Reading offline as well as online

My Google Reader tells me that:
From your 75 subscriptions, over the last 30 days you read 7,097 items, starred 9 items, shared 91 items, and emailed 0 items.

I've been reading a lot online. Granted, I only skimmed over many of the 7000 items, and many of them aren't even the full articles, but only excerpts. But it's still quite a lot.
There are hundreds of great articles churned out by very productive writers every day. Among them, I try to read the internetMonk (by Michael Spencer), ChalliesDotCom (by Tim Challies), Between Two Worlds (by Justin Taylor) and the Desiring God blog. There are also blogs by Gordon Cheng, Eddie Byun, and there are just so many blogs to read including some by my friends. The briefing produces great articles too. There are news articles to read, opinions, current culture trends, technical, Java programming related blogs and articles, and I didn't want to miss out on any of them. Considering how slow I am at reading, I've been reading quite a lot, and many of them were very helpful in many ways including spiritual benefits.
But an unfortunate side effect of spending so much time on the net was that I haven't been reading books much in recent days. The blogs and online materials have their values, but I also happened to own many books that are really worth reading, and I have been neglecting them.

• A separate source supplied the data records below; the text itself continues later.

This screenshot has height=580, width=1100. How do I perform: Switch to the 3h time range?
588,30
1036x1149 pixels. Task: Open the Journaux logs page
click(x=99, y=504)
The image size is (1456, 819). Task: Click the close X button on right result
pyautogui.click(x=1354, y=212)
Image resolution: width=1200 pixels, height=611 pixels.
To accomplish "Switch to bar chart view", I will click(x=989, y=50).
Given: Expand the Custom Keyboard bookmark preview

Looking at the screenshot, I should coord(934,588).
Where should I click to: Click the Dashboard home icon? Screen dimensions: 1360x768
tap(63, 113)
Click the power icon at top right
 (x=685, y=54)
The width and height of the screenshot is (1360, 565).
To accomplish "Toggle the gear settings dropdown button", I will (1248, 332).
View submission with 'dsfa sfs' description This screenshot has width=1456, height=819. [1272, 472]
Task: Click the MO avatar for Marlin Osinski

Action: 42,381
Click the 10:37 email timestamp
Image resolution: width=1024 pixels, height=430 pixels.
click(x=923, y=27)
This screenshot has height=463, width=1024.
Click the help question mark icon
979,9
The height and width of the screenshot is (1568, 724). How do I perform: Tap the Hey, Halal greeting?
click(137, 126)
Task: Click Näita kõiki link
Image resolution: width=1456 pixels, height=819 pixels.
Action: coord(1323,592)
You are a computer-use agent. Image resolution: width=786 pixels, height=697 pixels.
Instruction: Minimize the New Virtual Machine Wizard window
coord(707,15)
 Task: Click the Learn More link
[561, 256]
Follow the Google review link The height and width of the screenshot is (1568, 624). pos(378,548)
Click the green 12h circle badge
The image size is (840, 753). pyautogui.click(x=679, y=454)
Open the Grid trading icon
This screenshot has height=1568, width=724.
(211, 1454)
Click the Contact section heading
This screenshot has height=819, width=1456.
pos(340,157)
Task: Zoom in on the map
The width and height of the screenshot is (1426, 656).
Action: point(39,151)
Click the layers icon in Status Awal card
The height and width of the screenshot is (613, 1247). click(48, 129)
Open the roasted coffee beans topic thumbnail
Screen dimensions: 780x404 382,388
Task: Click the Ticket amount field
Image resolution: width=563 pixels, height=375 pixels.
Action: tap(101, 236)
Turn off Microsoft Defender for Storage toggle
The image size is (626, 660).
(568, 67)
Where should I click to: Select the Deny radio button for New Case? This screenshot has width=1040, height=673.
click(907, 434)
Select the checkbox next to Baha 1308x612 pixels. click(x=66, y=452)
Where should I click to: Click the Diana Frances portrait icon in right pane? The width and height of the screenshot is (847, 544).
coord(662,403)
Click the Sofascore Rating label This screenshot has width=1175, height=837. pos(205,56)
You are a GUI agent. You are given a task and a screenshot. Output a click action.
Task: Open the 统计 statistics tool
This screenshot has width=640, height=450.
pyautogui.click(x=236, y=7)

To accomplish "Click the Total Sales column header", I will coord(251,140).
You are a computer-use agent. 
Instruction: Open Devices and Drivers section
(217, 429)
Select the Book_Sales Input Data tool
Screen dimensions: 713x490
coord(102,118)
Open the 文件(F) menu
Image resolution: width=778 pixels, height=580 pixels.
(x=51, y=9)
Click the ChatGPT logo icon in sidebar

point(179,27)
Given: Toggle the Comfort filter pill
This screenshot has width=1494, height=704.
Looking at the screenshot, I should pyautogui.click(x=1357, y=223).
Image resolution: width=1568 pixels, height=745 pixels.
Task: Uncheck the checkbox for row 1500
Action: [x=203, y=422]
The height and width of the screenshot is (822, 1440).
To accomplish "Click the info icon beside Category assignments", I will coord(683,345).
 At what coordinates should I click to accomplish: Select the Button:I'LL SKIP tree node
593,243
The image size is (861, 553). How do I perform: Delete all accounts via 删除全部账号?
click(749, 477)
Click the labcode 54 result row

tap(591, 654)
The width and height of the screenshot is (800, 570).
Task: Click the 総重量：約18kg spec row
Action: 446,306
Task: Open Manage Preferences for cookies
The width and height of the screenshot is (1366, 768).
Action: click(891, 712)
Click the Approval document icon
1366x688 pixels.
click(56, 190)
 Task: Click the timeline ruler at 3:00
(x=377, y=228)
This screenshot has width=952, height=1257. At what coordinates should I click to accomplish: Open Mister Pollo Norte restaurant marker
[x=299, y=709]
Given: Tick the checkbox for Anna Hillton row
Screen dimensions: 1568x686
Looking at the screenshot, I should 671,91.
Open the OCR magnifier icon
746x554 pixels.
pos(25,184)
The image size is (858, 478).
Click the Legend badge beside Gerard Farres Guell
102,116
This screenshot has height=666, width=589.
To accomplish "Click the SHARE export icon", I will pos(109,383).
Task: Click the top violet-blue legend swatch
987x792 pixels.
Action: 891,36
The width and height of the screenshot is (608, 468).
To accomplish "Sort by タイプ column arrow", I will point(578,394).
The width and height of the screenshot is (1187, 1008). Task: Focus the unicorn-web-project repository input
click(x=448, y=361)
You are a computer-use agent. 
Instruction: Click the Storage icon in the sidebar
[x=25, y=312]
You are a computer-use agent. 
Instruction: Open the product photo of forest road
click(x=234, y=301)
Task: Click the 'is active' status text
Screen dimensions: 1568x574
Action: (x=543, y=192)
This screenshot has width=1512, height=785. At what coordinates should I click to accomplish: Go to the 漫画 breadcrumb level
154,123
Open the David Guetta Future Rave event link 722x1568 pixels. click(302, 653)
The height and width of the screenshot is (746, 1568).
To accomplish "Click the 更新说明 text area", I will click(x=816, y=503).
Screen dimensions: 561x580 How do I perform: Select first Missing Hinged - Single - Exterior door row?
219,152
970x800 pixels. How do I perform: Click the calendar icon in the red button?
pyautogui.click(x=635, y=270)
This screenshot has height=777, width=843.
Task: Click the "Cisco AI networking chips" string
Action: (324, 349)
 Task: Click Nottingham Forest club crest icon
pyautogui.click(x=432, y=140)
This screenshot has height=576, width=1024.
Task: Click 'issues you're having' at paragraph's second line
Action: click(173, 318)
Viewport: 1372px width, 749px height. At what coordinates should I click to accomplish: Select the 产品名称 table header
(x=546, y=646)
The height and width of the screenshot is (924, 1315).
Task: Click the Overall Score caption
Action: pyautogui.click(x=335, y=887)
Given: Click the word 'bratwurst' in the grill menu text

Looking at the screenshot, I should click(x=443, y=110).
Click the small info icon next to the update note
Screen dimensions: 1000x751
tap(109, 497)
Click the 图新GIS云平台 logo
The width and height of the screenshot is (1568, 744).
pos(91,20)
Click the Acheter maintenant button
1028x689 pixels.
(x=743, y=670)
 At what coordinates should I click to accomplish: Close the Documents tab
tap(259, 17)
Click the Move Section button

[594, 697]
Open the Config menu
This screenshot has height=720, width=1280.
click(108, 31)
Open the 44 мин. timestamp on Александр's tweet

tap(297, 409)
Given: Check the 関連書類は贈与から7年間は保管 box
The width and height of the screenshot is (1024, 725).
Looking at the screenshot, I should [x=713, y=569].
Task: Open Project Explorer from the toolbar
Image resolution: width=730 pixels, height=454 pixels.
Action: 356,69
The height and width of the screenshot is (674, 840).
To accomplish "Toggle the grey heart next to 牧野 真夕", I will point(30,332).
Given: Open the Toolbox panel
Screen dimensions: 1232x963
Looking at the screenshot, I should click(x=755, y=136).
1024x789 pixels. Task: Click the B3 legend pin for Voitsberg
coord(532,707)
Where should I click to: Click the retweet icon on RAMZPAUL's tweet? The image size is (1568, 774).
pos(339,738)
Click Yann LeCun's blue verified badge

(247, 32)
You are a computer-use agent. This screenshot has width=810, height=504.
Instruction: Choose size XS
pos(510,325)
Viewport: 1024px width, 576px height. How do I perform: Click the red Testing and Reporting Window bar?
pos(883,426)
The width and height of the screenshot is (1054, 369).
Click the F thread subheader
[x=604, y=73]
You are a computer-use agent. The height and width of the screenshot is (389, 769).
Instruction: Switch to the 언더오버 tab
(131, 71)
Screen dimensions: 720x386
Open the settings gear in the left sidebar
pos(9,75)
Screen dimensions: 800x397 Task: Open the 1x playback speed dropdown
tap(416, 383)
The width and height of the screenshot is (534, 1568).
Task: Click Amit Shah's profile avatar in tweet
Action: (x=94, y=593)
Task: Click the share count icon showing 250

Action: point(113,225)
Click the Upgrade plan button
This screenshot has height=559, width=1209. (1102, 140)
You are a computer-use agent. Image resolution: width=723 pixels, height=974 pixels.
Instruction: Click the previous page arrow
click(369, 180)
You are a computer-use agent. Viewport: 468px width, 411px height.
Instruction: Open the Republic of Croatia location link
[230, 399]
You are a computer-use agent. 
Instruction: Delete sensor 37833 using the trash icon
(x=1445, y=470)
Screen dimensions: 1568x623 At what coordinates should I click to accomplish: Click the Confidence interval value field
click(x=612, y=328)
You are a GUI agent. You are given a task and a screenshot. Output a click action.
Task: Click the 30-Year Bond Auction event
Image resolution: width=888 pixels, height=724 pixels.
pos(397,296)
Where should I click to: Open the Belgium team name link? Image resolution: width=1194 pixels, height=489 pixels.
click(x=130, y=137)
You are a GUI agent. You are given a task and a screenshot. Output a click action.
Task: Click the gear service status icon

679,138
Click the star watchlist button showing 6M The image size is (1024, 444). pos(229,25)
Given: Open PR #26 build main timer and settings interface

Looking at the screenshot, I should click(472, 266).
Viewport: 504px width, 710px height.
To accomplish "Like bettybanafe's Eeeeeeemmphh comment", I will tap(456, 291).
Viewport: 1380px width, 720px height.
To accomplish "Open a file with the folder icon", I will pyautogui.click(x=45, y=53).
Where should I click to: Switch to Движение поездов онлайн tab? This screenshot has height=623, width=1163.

So I've picked up reading again from Monday this week.
There are three books that I should finish reading, and it's been long over due.
1) Life At Its Best (by Eugene Peterson)
2) Knowing God (by J. I. Packer)
3) Getting the Gospel Right (by R. C. Sproul)
These are the books that I was reading before and never finished. I (re)started with "Life At Its Best", and its content is very soothing to my heart at the moment.

Friends, what are you reading these days?

1 comment:

Anonymous said...

The Dice Man (Luke Rhinehart). It's dark, perverse and twisted, but intriguing all the same.